DATASET CONTENT>
⁂

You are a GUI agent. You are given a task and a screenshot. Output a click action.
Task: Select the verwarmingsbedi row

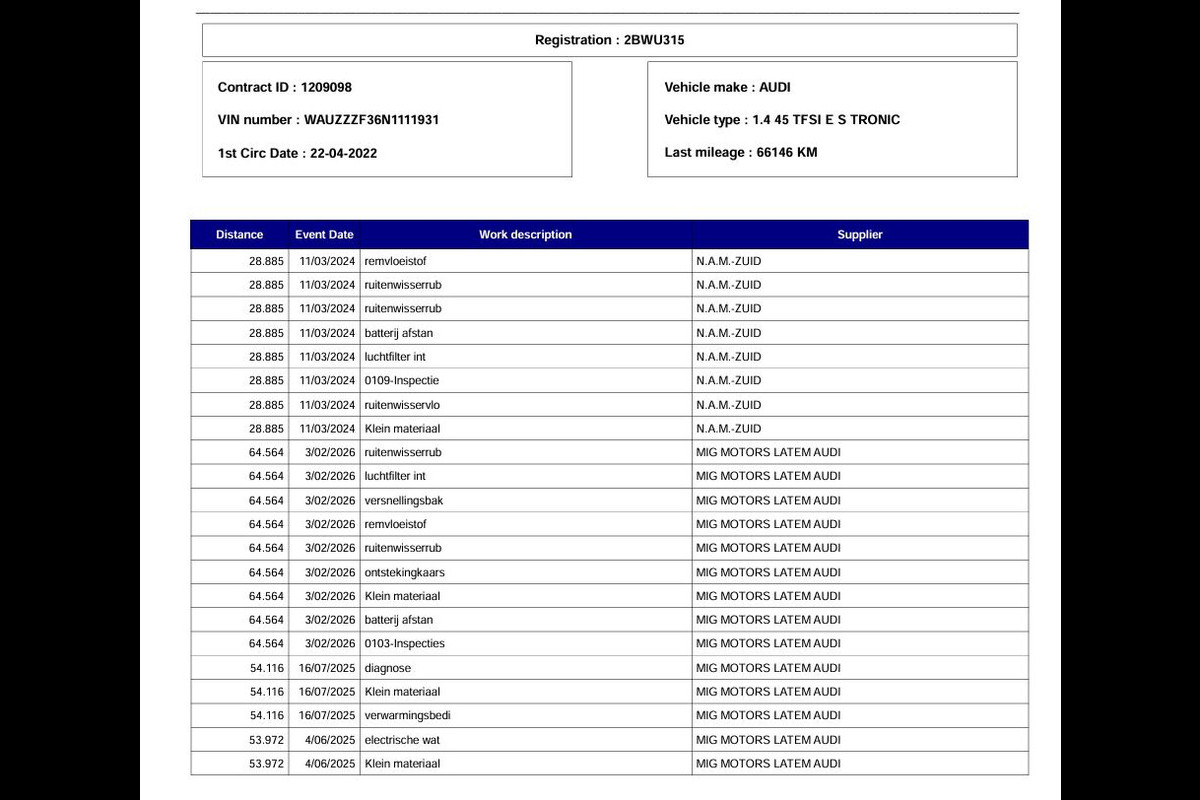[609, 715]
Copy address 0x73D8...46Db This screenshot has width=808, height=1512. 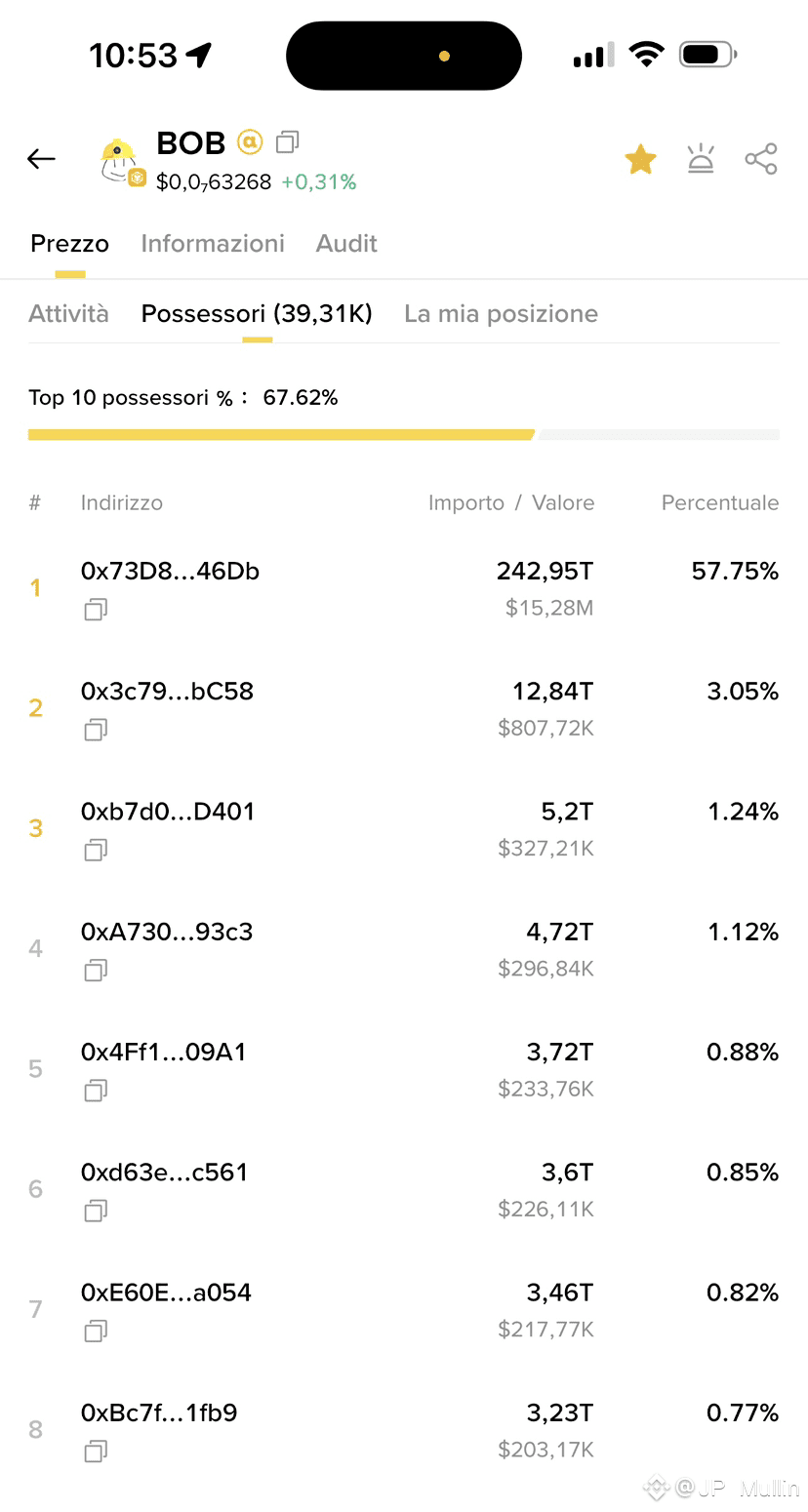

⁂

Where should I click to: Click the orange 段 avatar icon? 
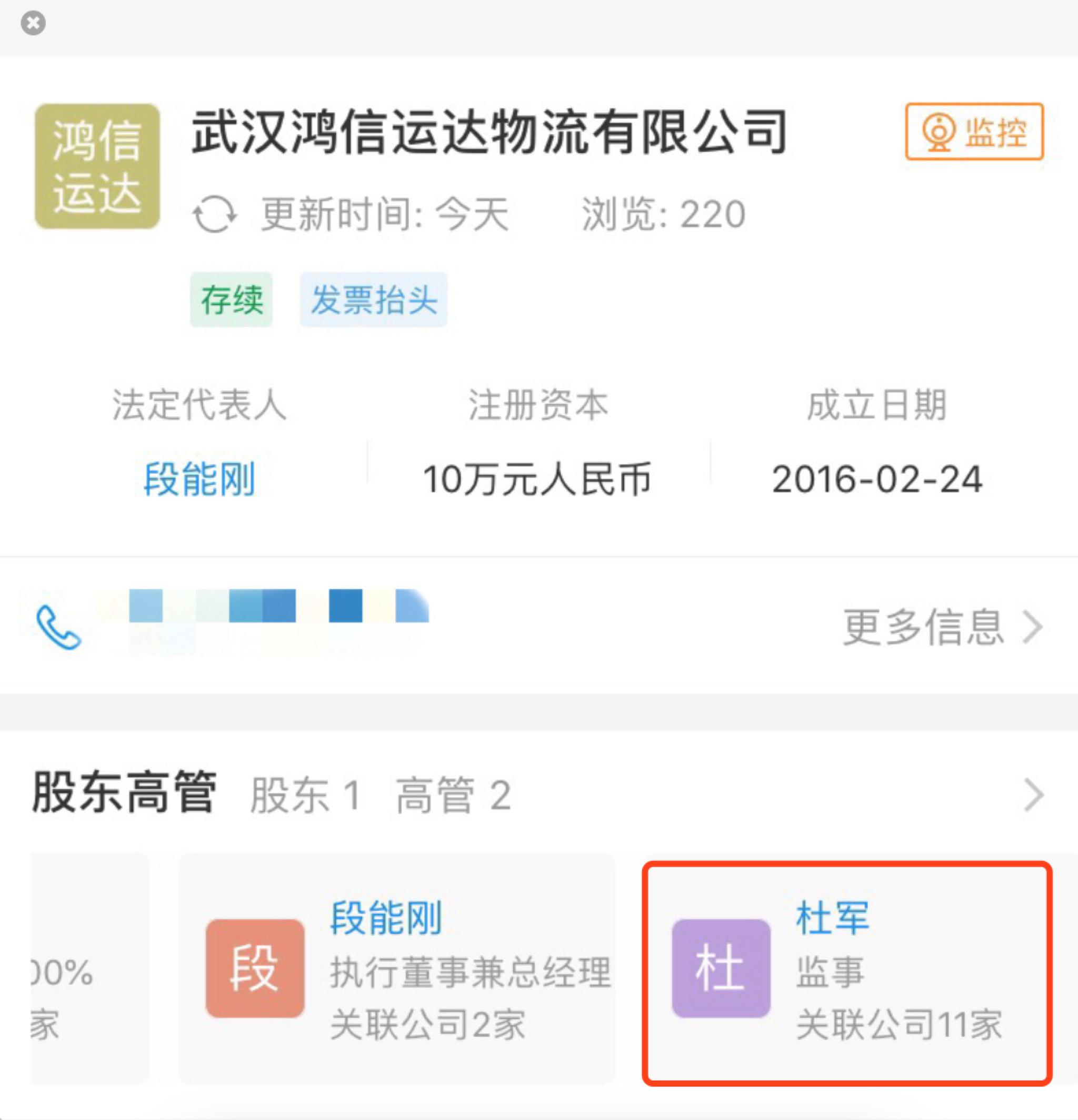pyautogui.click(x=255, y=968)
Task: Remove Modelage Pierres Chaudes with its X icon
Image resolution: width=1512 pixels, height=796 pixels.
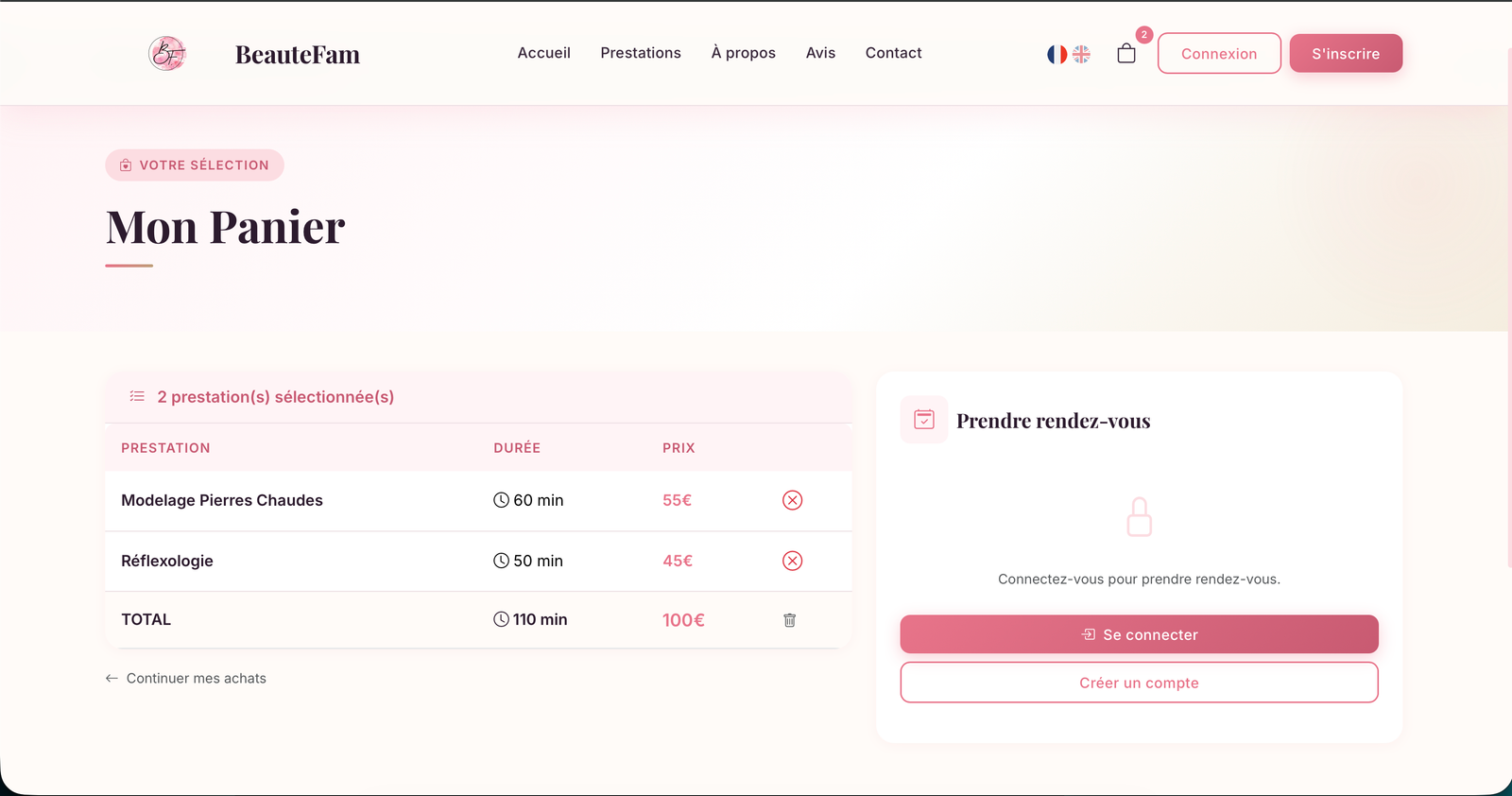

⁂

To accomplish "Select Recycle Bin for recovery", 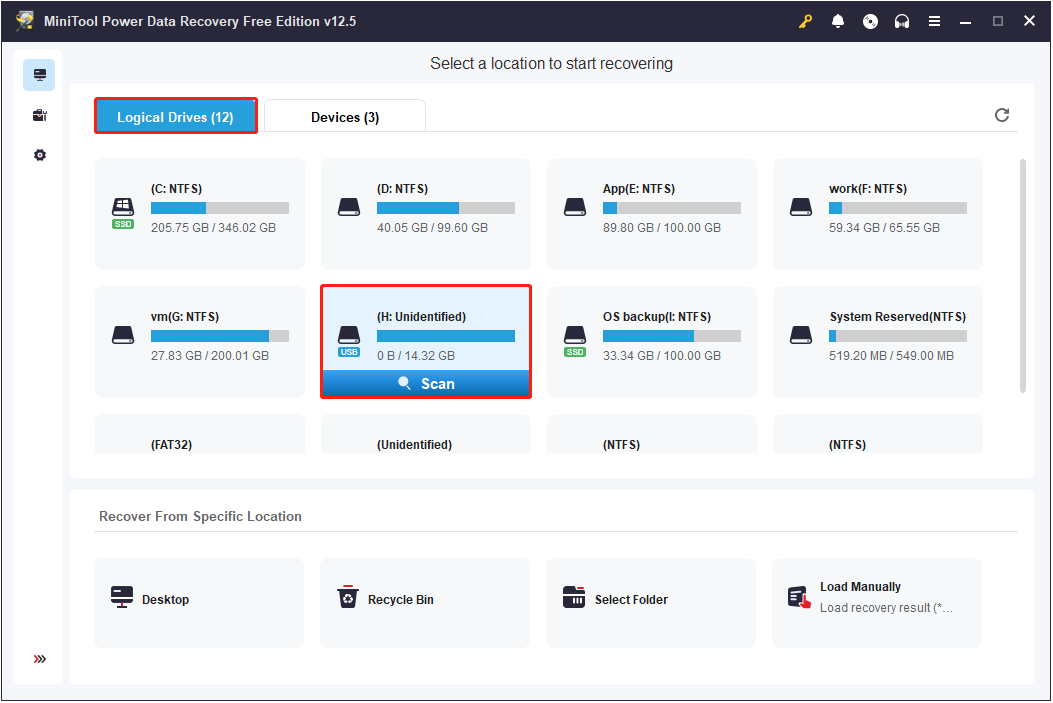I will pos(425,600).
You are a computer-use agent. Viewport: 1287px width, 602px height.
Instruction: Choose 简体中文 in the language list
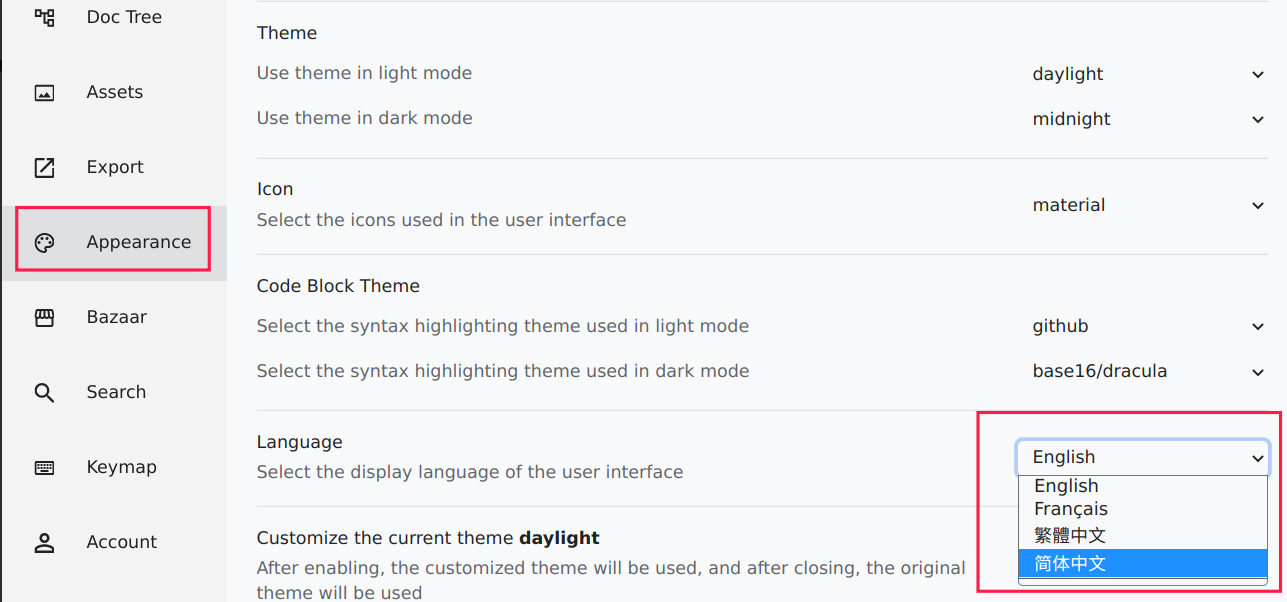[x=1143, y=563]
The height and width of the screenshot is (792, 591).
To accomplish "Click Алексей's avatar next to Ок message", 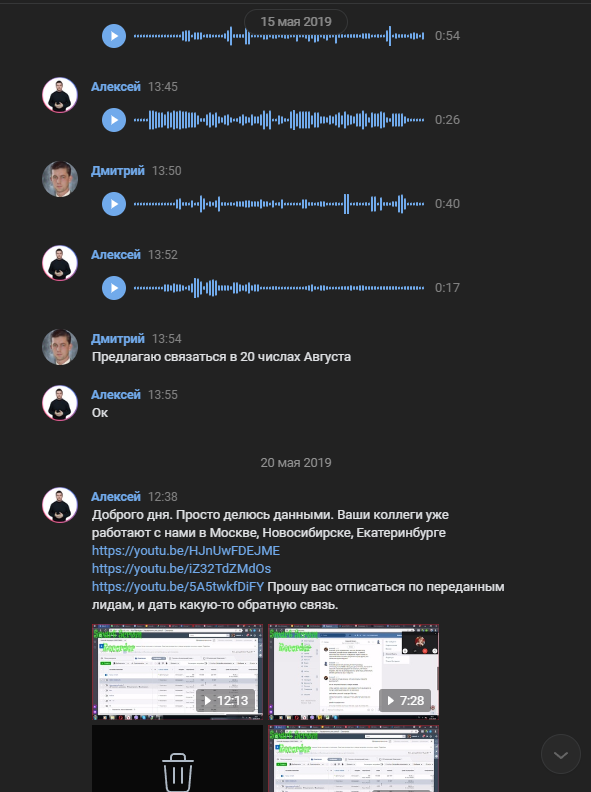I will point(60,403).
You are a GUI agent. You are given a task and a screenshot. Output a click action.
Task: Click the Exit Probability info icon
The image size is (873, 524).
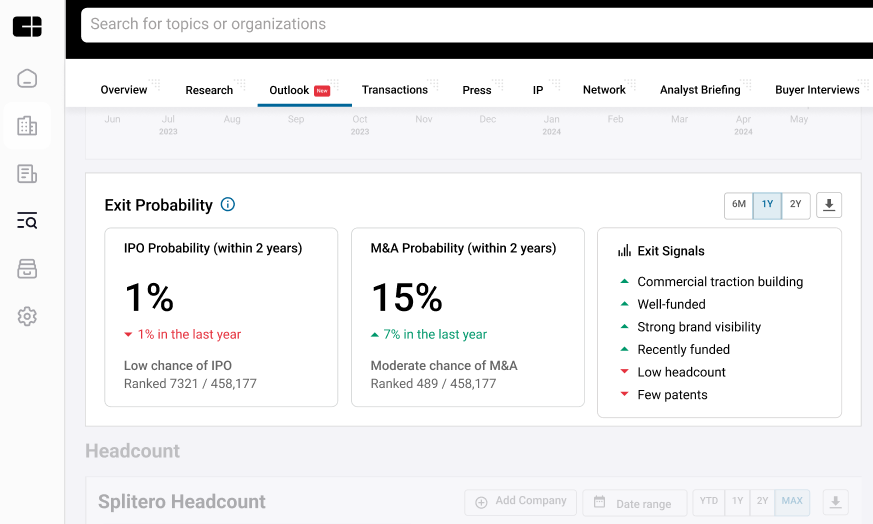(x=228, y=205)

⁂

TASK PROMPT> Set down exactly the lines above, from the line containing "Task: Select the verwarmingsbedi row" through the line containing "Copy address 0x73D8...46Db". Skip the pictures.

TASK RESULT>
Task: Select the verwarmingsbedi row

[609, 715]
Copy address 0x73D8...46Db This screenshot has width=808, height=1512. 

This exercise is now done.